Friday, March 30, 2007

.IS enrolment is a disater.
.didnt get the mod i want for duration 1.
.but got jap class for duration 2.
.so not that bad.



.met jaei in the morning to pass her the things she wanted.
.she shud be honoured that i woke up early just to meet her.
^^
.went down to office to get the demo phones after IS enrolment.
.and the office is so out of the place can.
=.=
.got four different models of sony ericson.
.and the good news is i can use them like my own phones.
=D
.but now i dont know who one i want to use.
.then off to IMM to meet chi and val for dinner.
.after much "discussion".
.dined at mos for dinner.
.ate natsumi fish as usual.
.but the vege aint as fresh as taka's outlet.
>.<








.when can i stop think abt it?

Tuesday, March 27, 2007

HAPPY BIRTHDAY TO MY MAMA XING!!!!

=D









.she was touched to tears when we celebrated for her.
.cos we made it like we totally forgot abt her bdae.
.ans she thought we really forgot.
.hahahahahahahaha.
.i know its evil.
.but the end product was a good one.
=D
.hope she liked our surpirse for her.
.oh ya.
.i bought the cake and had the candles arranged.
+++++
▸ **Problem details**:
According to the blog, how many demo phones did the writer collect from the office? The listing is separate material, independent of the blog.

▸ **Data block**:
+++++
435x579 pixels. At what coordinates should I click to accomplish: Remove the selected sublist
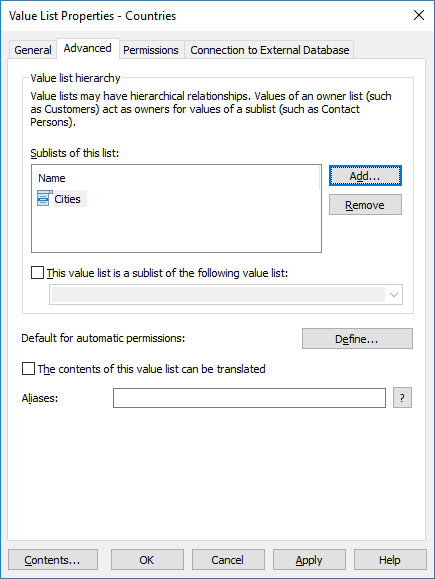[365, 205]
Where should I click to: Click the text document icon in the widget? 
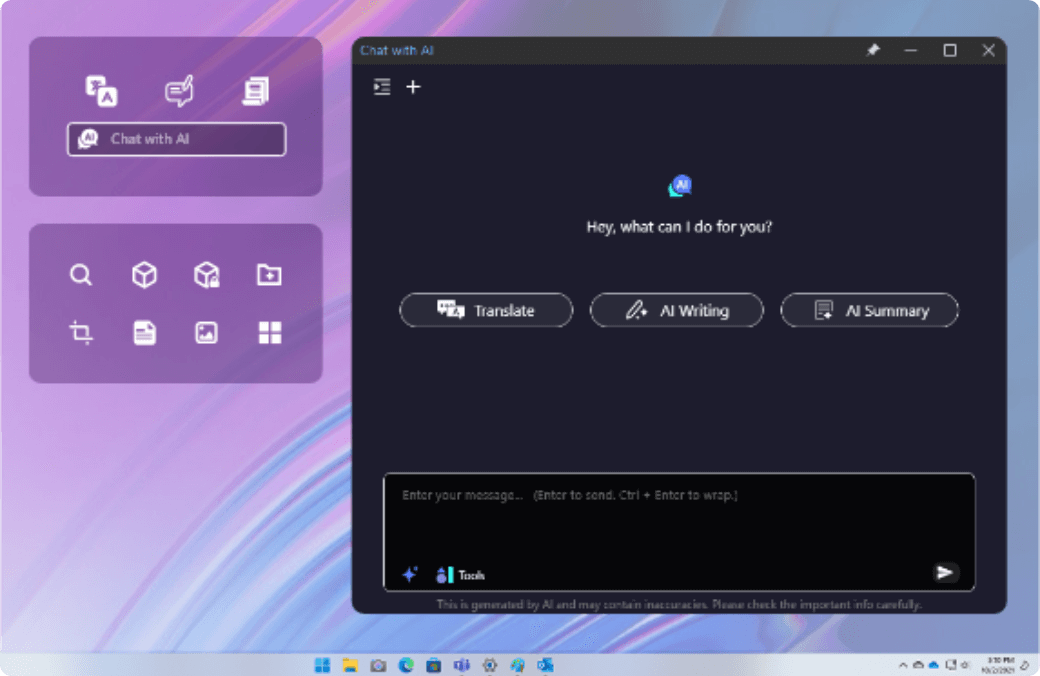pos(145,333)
+++++
▸ **Finished exercise**:
Four different models.